The “broad left” narrative is essentially that, if you elect a “left-wing” leadership, you can simply put your trust in them and everything else will fall into place. The dominance of this narrative has led to a decline in workplace activism and militancy, and a decline in density across all bargaining units in the union.

Mark Serwotka, the incumbent general secretary, says he is “standing on his record.” This is the reality of that record.

Following a split in the leadership faction, Serwotka will be opposed by Marion Lloyd, a member of the Socialist Party. But Marion Lloyd has supported, and in some cases initiated, many of the bad decisions taken by our “left” leadership. Her differences with Serwotka are very recent discoveries on her part. For example, both Serwotka and Lloyd supported the cancellation of union elections in 2015, allegedly to save money. Both backed the 2005 pensions sell-out, which has led to a two-tier setup where new entrants were on much worse terms and conditions than existing staff. And both supported the hated and divisive “Employee Deal” in the Department for Work and Pensions, where the majority of PCS members work, which saw attacks on terms and conditions, including a reduction in weekends off work, in return for a few crumbs.
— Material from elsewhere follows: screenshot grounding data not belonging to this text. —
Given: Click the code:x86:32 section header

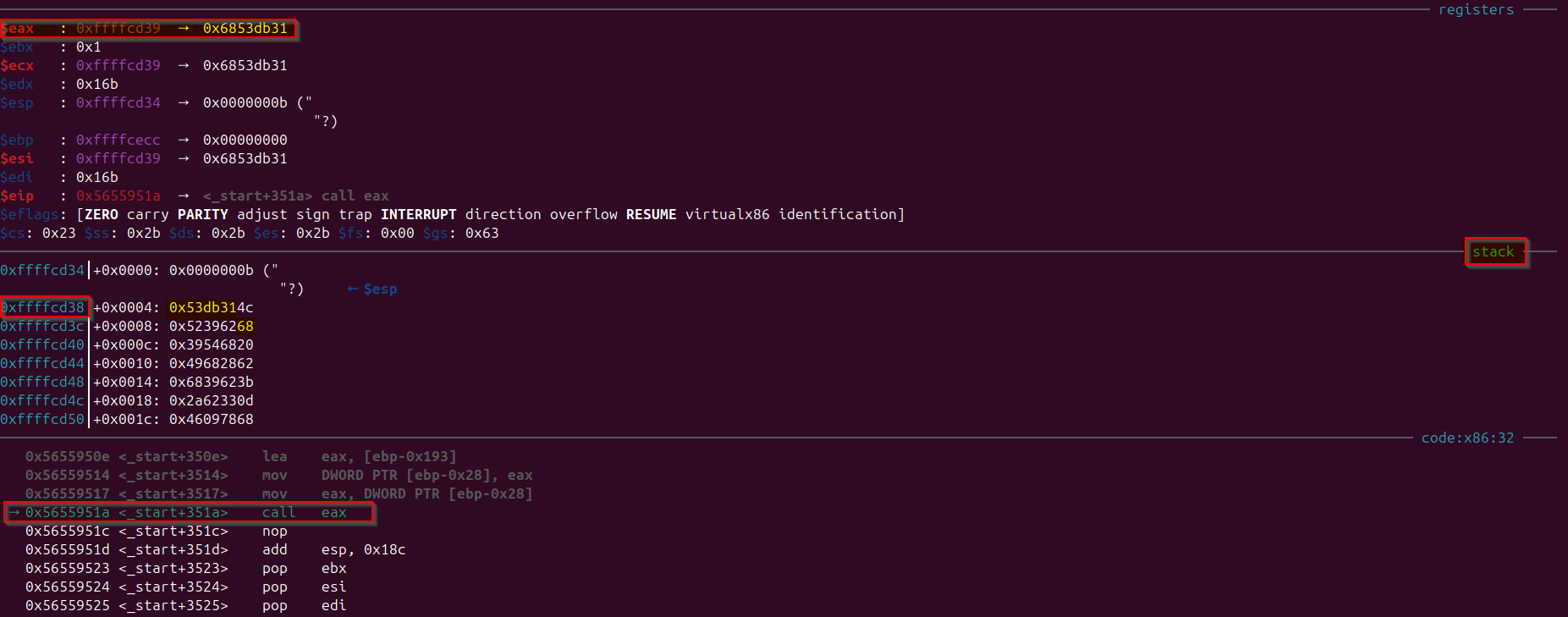Looking at the screenshot, I should [1467, 438].
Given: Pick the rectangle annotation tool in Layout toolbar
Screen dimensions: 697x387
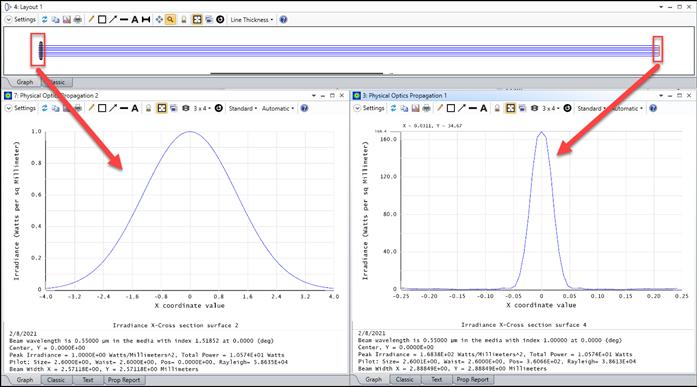Looking at the screenshot, I should pos(102,20).
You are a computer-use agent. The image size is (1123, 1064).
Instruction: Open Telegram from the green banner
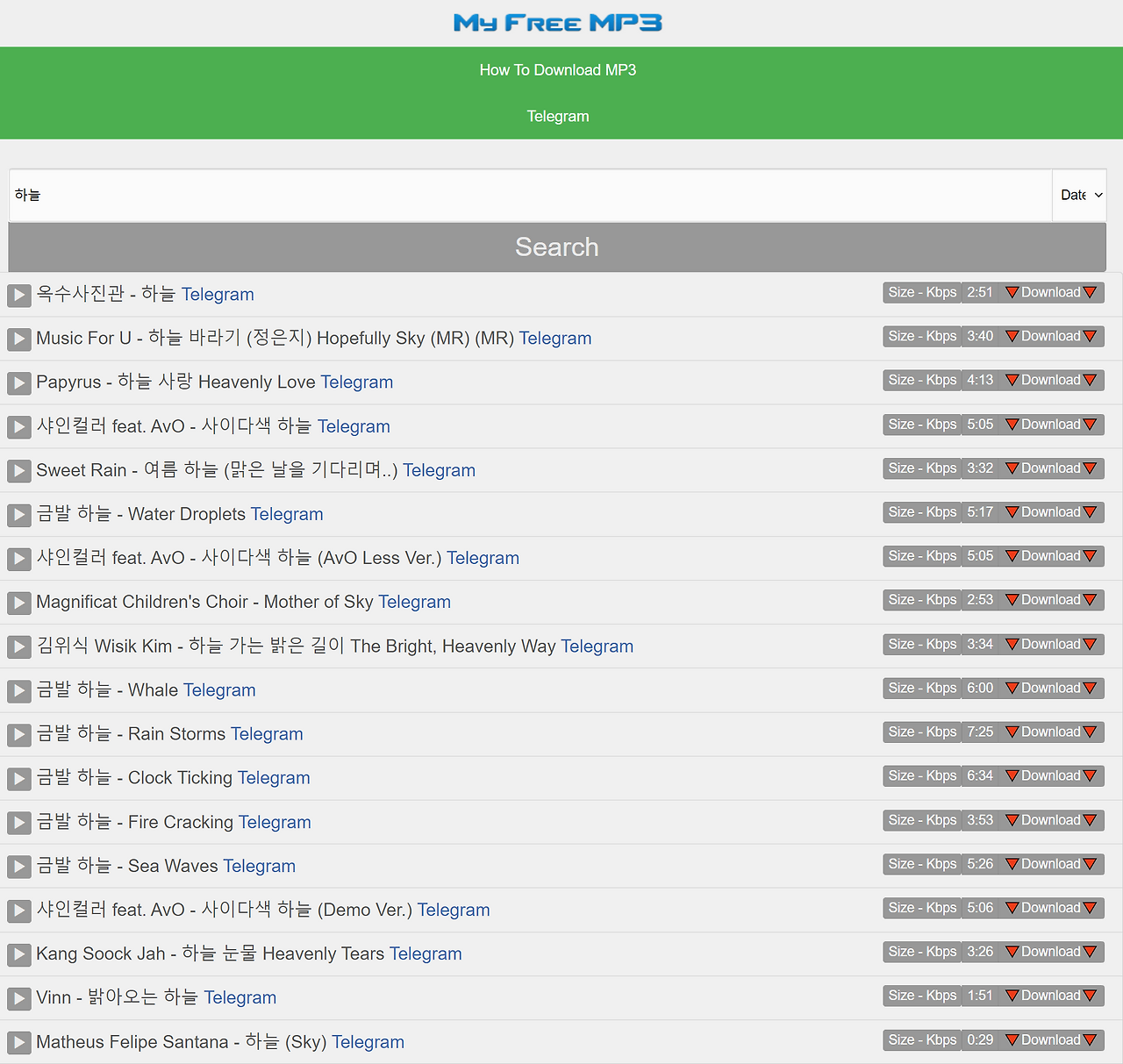click(557, 116)
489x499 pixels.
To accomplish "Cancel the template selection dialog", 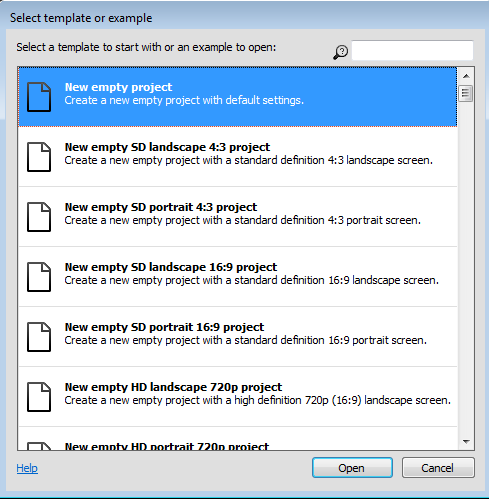I will point(438,468).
Against these two candidates, who essentially represent different factions within the union bureaucracy, Bev Laidlaw is standing as a rank-and-file candidate backed by the Independent Left. Bev’s perspective is that the union needs to be rebuilt from the grassroots, by empowering reps and activists to organise at workplace level. Bev is a low-grade, frontline civil servant in an operational role in a job centre, with recent experience of organising strikes in her area. She has committed to only take an average PCS member’s wage if elected, rather than the full general secretary salary of nearly £100k.

That is the essential difference at the heart of this election — a perspective of rank-and-file empowerment and rebuilding from the ground up, versus the idea that electing “fighting”, “left-wing” leaders is an end in itself.

While Bev has fewer branch nominations than the other two candidates, Independent Left candidates tend to punch above their weight in terms of turning the vote out.

We will be working with the branches that nominated Bev to ensure that work is done. We’re also organising a programme of leafleting at civil service workplaces across the country, along with visits to workplaces and branch meetings.

We’re also aiming to work with branches to organise hustings meetings, and hopefully persuade some of the branches that didn’t nominate a candidate to recommend a vote for Bev to their members. Unlike Serwotka, Bev doesn’t have the communications machine of the union officialdom behind her, so our campaign will be based on grassroots activists doing work on the ground.

People can support the campaign by getting involved in leafleting, promoting Bev’s candidacy on social media, and donating. The campaign website is bev4gs.com.

We also aim to grow and consolidate the Independent Left, if possible as part of a wider rank-and-file regroupment, as part of the campaign. Over the past couple of years, a number of independently-minded branches and activists who didn’t feel they had a home in the existing dominant factions in PCS have emerged. Some of those people have joined the Independent Left, some are involved in the looser PCS Rank-and-File grouping, and some are in both.

We want to use the general secretary election to grow and consolidate that layer of people, not simply on the basis of negative opposition to Serwotka and the existing bureaucracy, but on the basis of a shared perspective that what’s necessary to rebuild union power in our workplaces is workplace activism, starting fires wherever possible via industrial action, and developing a higher level of rank-and-file engagement.